Methadone is the best treatment choice for opioid-addicted inpatients, he said. It’s available in tablets, as an oral solution and parenterally; has an onset time of 30 to 60 minutes; and lasts about 6 hours for pain and 24 hours in preventing withdrawal.

Start with a 20-mg dose (“People don’t stop breathing with this amount,” Dr. Samet said) and reassess every two to three hours, giving an additional 5 to 10 mg until withdrawal signs abate.

“Again, rely on the pupils to gauge withdrawal,” Dr. Samet said.

Be sure not to exceed 40 mg of methadone in 24 hours, and monitor the patient for central nervous system and respiratory depression. On the following day, give the patient the same total dose you gave in the previous 24 hours.

“Remember, the goal is to alleviate acute withdrawal; the patient will continue to crave heroin,” Dr.

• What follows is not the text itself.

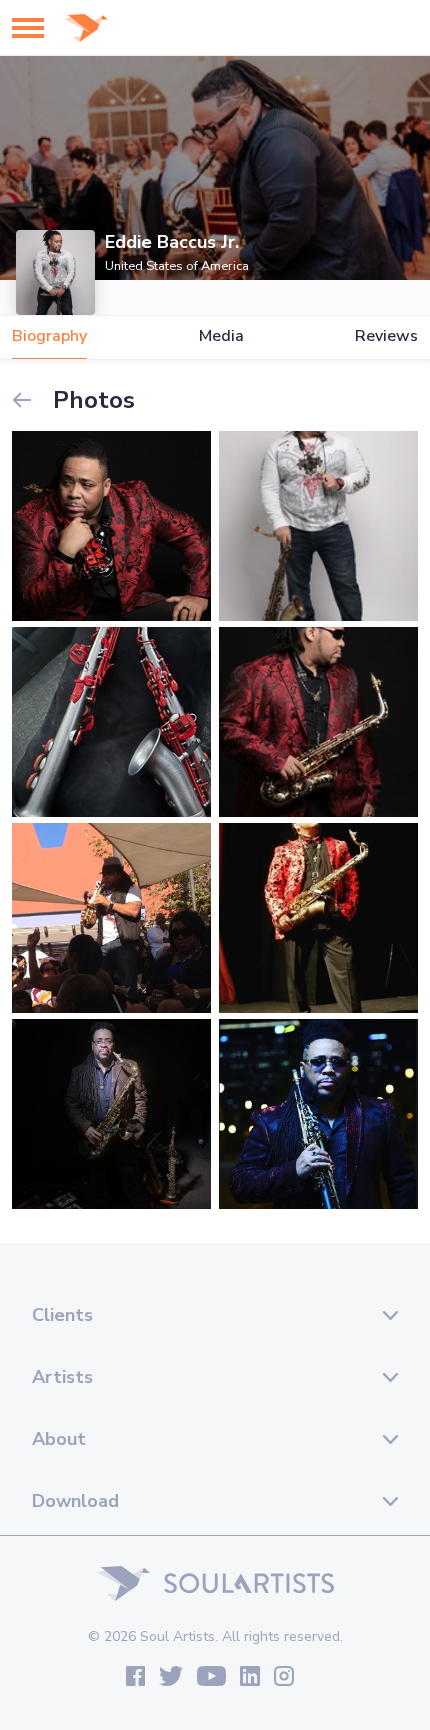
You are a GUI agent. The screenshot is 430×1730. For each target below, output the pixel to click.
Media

Samet said.

If the patient’s drug test is positive for opiates on the second day of hospitalization, it is not the result of the methadone, he added; as a synthetic opioid, methadone won’t show up. The results probably can be explained by residual heroin from before the patient’s admission; any morphine the patient was given after admission; illicit opioid use during hospitalization (for example, if the patient left the floor to use); or even ingestion of a poppyseed bagel.

Once the patient has had her acute withdrawal symptoms relieved, you can proceed to the long-term treatment options outlined previously. Be aware, however, that patients are at the greatest risk of overdose if they go back to using within the first 12 months after a quit attempt, because their tolerance is low, Dr. Samet said.